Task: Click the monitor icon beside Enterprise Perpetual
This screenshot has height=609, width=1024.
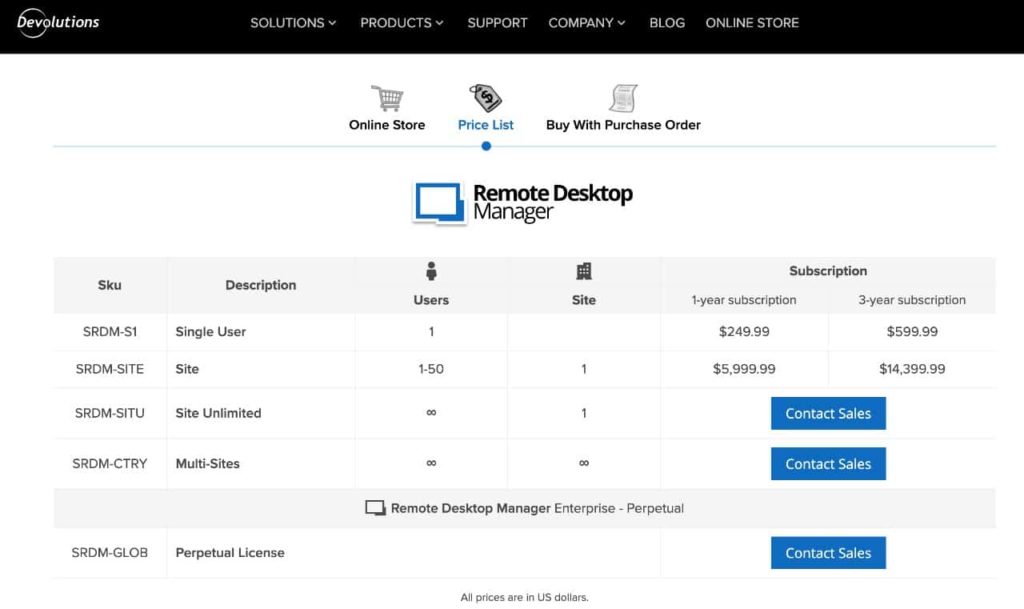Action: [x=377, y=507]
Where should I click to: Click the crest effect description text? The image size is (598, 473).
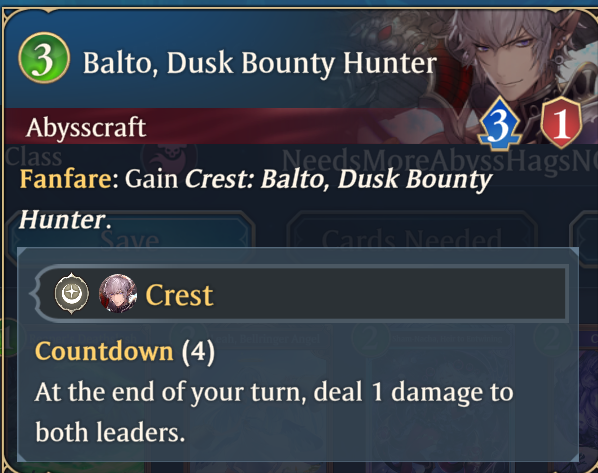(274, 412)
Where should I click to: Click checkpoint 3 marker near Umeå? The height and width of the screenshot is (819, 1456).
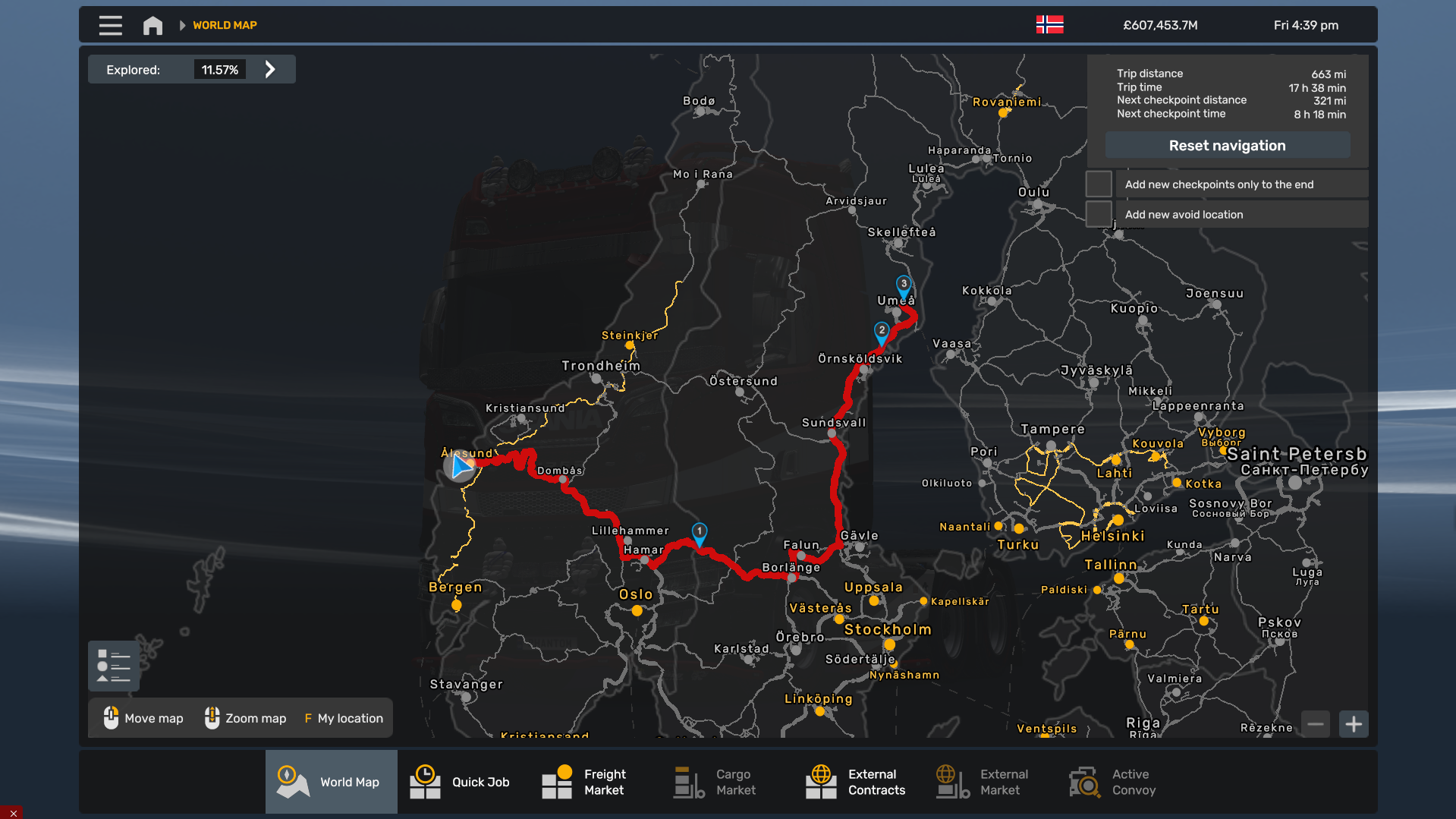pos(903,285)
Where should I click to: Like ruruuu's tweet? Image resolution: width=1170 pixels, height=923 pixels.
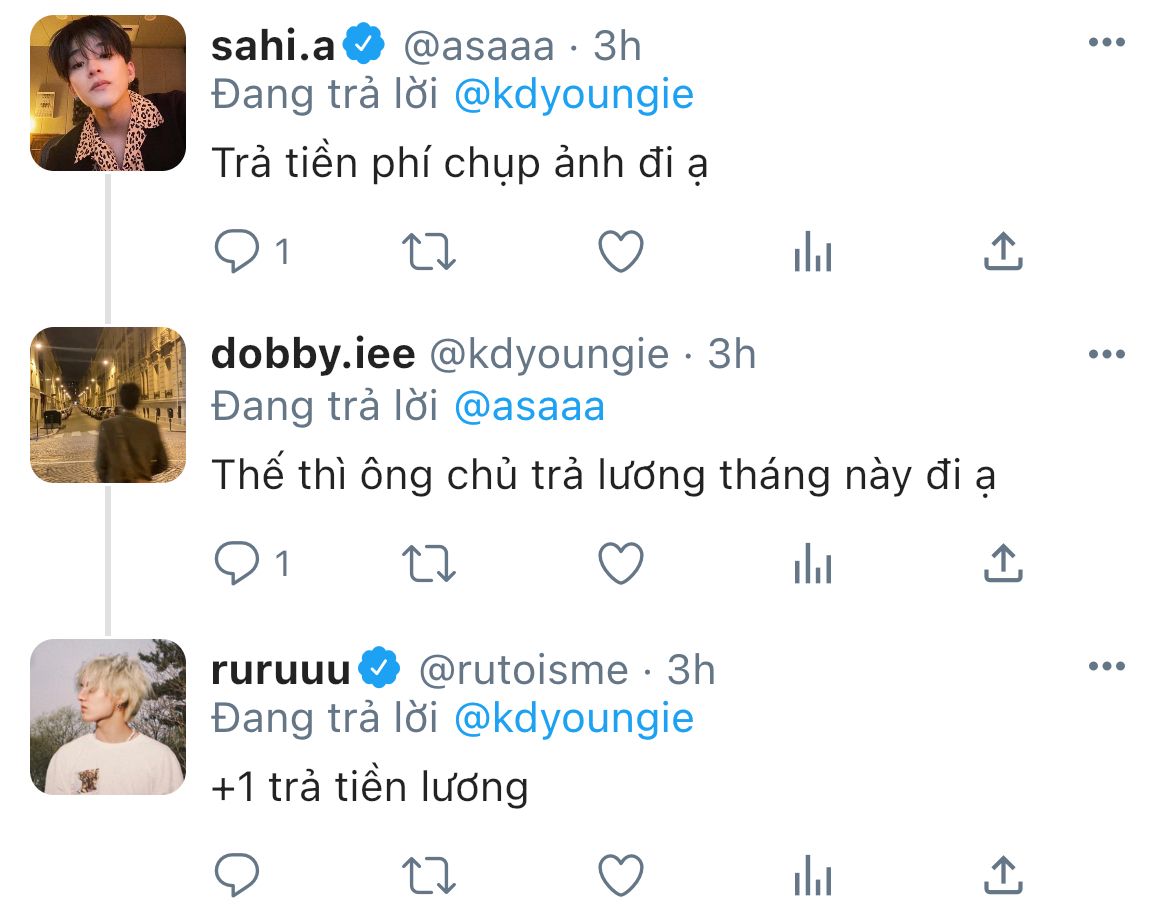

= = =

#### WHAT IS REQUIRED
Only one thing is required: an exact printout of the lines from the line containing "Where should I click to: Click the" through the last line of the records, pictures excluded.

#### TASK OUTPUT
Where should I click to: Click the crest effect description text? The image size is (598, 473).
(274, 412)
Where should I click to: Click checkpoint 3 marker near Umeå? The height and width of the screenshot is (819, 1456).
pos(903,285)
Where should I click to: Like ruruuu's tweet? Image resolution: width=1170 pixels, height=923 pixels.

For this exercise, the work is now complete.